1) This is their world, college, even if it's talked about on HN they should not be conforming to our standards. Education, like software development, is about experimenting and failing and learning from it all. College is the place where they can do that. Step back and give them room to grow up.

2) They would be poor students if they weren't doing things that challenge everyone else, especially the older generation. This is where innovation and innovators will come from. I hope they don't give %!#@! what everyone is saying about them; it would be tragic if we quashed their spirit.



I agree that college is a chance to experiment and make mistakes. But I hope that they fail in making the changes they're advocating for.

It's good to hear people you disagree with. The students at Yale have been preventing opportunities to hear people they disagree with.


The problem I identify is that such "safe places", from what I understand, discourage experimentation and new ideas by shaming concepts that may offend them.

I am interested in hearing your logic behind how this specific movement is going to generate innovation & innovators, as I think you are claiming (correct me if I'm wrong please). I think you may be mistaken if you believe this is just a challenge against the older generation- it seems to be a challenge against the ideas that do not conform to their criteria of having to be inoffensive.


>discourage experimentation and new ideas by shaming concepts that may offend them.

Yeah, experimentation with new ideas like blackface and rape jokes.

I think the main issue with arguments against is that they rely on some black and white vision of the world (also ignoring that you can have places that aren't "safe spaces" to do your experimentation). Darwin would not have been limited by safe spaces.
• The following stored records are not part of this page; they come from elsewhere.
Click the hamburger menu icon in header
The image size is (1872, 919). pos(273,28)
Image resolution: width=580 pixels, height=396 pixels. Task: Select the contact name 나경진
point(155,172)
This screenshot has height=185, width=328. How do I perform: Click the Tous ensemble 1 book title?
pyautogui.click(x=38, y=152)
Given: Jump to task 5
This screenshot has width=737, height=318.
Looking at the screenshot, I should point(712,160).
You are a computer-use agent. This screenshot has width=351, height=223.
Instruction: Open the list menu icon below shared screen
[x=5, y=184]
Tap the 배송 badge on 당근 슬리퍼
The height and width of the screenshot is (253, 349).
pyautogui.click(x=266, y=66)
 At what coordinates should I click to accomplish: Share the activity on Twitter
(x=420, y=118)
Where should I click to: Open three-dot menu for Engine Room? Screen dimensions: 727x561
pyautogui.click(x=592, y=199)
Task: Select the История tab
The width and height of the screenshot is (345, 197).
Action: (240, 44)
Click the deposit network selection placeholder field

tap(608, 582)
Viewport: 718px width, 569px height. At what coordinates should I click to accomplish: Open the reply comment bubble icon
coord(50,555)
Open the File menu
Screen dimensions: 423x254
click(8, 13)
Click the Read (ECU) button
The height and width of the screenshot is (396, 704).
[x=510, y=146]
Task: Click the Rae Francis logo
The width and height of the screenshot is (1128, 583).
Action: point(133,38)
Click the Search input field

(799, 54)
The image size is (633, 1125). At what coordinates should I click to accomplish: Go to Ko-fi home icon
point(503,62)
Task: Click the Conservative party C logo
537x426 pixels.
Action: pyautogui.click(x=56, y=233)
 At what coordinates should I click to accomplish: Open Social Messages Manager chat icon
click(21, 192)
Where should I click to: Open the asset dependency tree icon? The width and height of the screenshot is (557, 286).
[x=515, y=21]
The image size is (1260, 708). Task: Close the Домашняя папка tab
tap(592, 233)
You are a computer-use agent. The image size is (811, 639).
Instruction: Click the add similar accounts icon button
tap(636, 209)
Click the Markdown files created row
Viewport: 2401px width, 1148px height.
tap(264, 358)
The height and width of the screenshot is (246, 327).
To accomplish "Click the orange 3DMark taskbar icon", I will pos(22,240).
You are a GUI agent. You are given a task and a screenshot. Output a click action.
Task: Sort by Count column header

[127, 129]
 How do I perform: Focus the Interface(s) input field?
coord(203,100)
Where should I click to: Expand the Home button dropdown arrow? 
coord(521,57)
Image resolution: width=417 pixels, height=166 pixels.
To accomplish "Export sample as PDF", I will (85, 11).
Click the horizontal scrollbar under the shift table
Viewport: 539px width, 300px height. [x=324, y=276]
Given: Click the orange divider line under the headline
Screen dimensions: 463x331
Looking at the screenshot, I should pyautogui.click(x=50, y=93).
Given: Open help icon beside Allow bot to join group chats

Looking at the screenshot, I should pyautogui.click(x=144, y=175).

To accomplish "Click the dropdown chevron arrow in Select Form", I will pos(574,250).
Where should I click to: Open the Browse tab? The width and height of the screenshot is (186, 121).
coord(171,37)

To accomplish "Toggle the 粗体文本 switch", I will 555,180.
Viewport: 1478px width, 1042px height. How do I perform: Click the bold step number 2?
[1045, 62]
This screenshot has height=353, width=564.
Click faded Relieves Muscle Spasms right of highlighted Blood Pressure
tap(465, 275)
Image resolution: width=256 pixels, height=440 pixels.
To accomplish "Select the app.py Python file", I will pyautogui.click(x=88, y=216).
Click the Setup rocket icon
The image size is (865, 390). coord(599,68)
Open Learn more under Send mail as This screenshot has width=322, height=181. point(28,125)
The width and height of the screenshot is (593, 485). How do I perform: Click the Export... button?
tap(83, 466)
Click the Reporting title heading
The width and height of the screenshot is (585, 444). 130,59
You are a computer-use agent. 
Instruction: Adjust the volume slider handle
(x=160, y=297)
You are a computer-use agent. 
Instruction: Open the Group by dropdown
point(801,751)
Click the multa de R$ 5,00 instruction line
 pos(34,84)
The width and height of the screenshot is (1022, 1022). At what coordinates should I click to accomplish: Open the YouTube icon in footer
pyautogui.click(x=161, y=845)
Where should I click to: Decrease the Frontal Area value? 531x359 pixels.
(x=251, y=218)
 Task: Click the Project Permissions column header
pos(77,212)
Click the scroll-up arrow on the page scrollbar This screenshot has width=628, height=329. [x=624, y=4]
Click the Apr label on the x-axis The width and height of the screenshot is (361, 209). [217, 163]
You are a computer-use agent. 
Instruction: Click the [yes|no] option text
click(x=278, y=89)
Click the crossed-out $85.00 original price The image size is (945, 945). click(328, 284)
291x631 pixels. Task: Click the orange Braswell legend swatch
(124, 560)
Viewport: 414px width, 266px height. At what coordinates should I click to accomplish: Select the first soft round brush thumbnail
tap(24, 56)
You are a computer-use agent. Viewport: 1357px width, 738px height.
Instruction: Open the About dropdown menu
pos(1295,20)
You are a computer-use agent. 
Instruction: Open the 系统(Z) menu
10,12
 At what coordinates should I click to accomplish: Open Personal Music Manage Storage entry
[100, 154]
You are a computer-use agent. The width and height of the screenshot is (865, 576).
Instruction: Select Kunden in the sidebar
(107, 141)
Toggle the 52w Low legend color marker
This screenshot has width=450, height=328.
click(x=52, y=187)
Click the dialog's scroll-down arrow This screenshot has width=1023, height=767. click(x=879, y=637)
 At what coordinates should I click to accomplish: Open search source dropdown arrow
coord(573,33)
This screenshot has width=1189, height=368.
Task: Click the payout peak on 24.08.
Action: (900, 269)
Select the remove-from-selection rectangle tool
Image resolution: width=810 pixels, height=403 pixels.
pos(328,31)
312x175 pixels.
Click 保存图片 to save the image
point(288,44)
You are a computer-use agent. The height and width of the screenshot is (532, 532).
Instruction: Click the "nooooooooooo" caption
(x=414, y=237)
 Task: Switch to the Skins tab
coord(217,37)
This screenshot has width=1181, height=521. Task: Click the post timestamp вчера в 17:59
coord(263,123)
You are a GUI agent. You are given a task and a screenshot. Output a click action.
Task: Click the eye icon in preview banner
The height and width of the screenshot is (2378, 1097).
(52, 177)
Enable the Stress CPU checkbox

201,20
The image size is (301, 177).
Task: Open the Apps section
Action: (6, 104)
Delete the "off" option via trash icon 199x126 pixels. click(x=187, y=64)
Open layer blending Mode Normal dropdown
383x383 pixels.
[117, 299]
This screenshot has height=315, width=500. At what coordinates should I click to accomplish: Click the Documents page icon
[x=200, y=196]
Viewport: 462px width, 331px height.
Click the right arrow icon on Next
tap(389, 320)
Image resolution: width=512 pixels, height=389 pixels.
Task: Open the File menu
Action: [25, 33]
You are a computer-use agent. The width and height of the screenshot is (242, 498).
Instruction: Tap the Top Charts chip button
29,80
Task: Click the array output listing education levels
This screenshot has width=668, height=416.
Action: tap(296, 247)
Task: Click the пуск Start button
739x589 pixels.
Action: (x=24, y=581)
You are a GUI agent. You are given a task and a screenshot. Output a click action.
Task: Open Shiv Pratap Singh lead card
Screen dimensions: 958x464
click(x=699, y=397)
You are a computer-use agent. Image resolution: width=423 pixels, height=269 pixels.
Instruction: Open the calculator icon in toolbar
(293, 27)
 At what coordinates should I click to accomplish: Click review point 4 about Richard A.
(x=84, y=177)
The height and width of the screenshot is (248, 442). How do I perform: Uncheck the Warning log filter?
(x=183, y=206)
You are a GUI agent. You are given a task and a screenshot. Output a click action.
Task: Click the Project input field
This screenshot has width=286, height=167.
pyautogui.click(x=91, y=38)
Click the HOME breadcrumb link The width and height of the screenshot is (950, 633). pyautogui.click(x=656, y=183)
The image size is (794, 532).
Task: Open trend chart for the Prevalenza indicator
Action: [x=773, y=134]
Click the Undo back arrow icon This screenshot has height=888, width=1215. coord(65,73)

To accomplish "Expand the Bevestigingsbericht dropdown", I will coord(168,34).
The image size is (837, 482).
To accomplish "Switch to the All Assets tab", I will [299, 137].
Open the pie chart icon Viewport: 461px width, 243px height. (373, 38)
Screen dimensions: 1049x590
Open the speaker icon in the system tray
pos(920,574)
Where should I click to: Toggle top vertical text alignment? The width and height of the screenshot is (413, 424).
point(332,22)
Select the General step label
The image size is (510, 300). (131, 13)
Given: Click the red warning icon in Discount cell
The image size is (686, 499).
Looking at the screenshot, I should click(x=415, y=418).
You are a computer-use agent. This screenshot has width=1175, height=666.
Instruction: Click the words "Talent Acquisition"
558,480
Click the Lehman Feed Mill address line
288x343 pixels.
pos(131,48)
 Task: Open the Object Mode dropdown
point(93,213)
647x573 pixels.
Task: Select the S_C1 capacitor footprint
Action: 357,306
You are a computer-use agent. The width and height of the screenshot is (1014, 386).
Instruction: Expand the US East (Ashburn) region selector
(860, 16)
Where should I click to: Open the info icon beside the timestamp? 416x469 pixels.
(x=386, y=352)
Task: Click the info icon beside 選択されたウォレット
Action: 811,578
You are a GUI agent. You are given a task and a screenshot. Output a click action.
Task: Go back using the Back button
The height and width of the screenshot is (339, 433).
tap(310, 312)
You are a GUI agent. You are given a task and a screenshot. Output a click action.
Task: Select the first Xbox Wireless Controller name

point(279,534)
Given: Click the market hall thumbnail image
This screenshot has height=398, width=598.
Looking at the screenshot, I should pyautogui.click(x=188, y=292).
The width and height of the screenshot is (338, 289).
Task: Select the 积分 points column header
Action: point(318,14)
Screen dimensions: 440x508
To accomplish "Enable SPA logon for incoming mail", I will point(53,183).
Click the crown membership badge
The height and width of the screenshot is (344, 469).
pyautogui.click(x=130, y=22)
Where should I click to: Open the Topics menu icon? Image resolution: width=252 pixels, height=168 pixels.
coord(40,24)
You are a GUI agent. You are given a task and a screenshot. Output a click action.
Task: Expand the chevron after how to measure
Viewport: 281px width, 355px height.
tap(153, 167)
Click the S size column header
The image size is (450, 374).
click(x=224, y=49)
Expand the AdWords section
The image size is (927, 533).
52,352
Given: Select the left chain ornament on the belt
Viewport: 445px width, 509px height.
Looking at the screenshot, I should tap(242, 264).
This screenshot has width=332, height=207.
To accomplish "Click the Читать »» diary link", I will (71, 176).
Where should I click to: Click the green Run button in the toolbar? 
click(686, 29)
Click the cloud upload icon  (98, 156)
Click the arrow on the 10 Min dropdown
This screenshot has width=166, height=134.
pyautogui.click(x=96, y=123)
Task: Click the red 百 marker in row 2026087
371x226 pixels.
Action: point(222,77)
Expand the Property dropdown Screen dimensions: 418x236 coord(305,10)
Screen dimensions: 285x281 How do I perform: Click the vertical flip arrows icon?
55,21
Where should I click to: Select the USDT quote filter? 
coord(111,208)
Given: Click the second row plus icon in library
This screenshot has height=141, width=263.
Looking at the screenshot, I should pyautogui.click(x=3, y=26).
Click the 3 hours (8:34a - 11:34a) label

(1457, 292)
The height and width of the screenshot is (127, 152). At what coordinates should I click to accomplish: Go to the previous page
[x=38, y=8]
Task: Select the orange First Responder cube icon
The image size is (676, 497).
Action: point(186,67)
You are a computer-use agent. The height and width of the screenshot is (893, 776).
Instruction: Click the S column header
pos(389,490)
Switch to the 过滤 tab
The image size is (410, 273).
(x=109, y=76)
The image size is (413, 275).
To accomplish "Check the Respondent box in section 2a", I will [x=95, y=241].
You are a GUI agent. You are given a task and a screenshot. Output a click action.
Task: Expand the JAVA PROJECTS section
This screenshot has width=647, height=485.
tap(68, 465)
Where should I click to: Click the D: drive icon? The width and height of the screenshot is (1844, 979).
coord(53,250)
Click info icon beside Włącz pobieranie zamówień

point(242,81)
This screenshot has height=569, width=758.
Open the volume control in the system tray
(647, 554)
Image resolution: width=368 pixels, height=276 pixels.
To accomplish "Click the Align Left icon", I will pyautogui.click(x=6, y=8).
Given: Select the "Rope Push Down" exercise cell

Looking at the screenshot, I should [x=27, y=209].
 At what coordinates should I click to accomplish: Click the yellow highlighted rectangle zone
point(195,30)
But hey, maybe KKK recruitment would.


My knowledge on this topic is limited to only the video I saw of a group of students arguing with a professor.

The students were arguing about the FUNDAMENTAL criteria of what should be allowed to be expressed. If something offends people, that's not acceptable. So, this criteria is not limited to only "new ideas like blackface and rape jokes"- it's anything that is considered offensive, and that's why it may discourage experimentation.


> My knowledge on this topic is limited to only the video I saw of a group of students arguing with a professor.

I don't think one video is any more than an anecdote, not representative of all these people doing all these things at all these colleges nationwide.


Yup! You're right, and I wasn't referring to all colleges nationwide. Just the points backed in the video I saw.

Can you give me sources that exemplify supporters of safe spaces who aren't fundamentally against shaming any idea that may offend people?


Well, it is also the world of professors, grad students, administrators, etc.

I know American culture is in love with undergrads and their "college experience", but I don't see why they are such key stakeholders that they should be allowed to demand that members of those other groups be fired and otherwise make their lives and work difficult.

Customers usually don't have any mechanism for getting the CEO fired other than not buying the product.


>This is where innovation and innovators will come from.

That's the really scary part - you'll have to sift trough these guys to hire someone one day, fortunately this doesn't represent 100% of student population.